The difficulty with commenting on this book objectively is the fact that it is impossible to ignore the courage it has taken for this author to tell her story in the first place. First and foremost, Catherine Brown is no author; she is the mother of four children who were sexually abused for three years by their father, grandfather and possibly others. Her bravery in believing her children’s accusations, confronting the intimidating, almost gothic, family of her ex-husband and taking full proceedings in a court of law is breathtaking. Is this an important story everyone should read? Undoubtedly. Is it a great work of literature? No, and perhaps here Catherine has wasted an opportunity to deliver this important story to the wide audience that should hear it.
The opening chapters of Catherine’s account struggle in finding a consistent voice. The theme appears to be describing her physical and emotional experiences of her teens in the free-love era of the sixties. This is initially very effective, but she patchily inflects it with retrospective imposition of meaning drawn from her Christian faith that she developed at a later stage in her life. This is a literary device with which even seasoned authors falter; Brown is unconvincing. The disappointment is that the result is a dilution of her adventurous yet nervous spirit as a teenager.

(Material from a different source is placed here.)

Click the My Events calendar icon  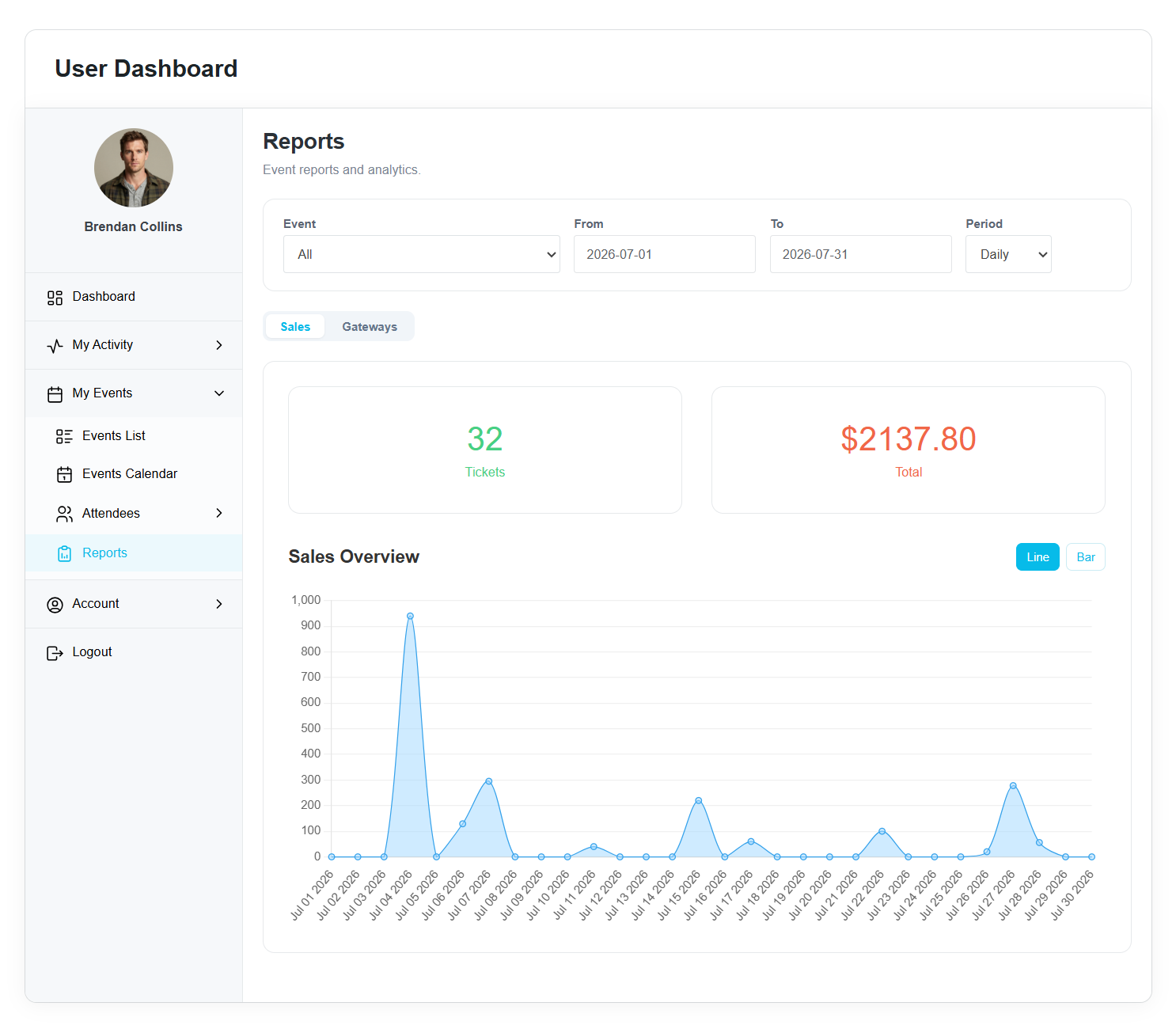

Where Brown hits her stride as a true storyteller, however, is in the harrowing tale of the years that follow her separation from her husband. Firstly, her witness of his spiral into self-destructive behavior, followed by the horrendous revelations of her children. Her memory of this time is crystal clear, and she does not become distracted as elsewhere with dressing the text. As such, her relationship with God therefore also becomes relevant to the story. Previously, it felt as though she was pressing an unnecessary and almost bombastic piety on top of her recollections.

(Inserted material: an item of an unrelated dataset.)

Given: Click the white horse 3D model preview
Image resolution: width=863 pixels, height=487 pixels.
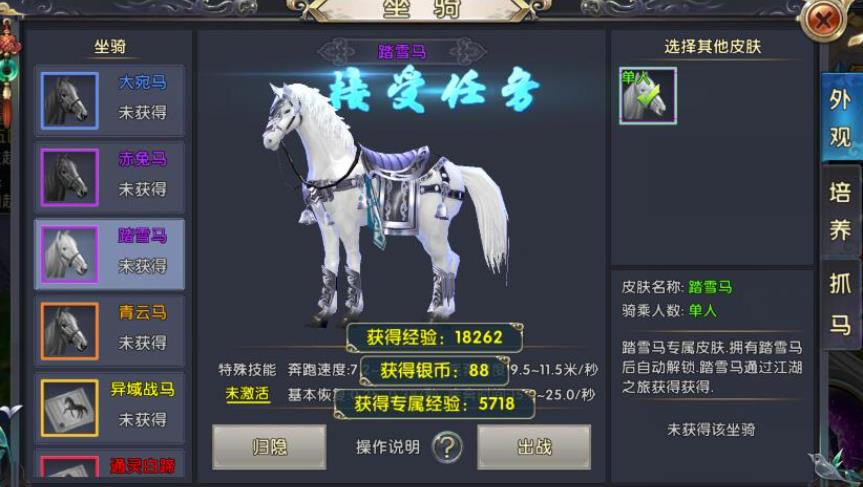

It concerns me that, with this extroverted Christian theme to the text and livery, this book is being marketed specifically to Christian readers only. This may alienate other readership groups, and it should not. I felt a wise and serene sense of perspective from reading this book. It horrified me that this kind of sexual abuse can happen to an apparently normal family, that it is so prevalent and widespread that special task forces exist to deal with it. More importantly, though, it shows that regardless of what evil pervades our world, communication and love within a family unit can bring the unit through whatever catastrophe it may face. It is this that is Catherine Brown’s major achievement, and I feel honored to have borne witness to it through this book. Will you find a better-written book? Easily. Will you find a more life-affirming story? I would be surprised.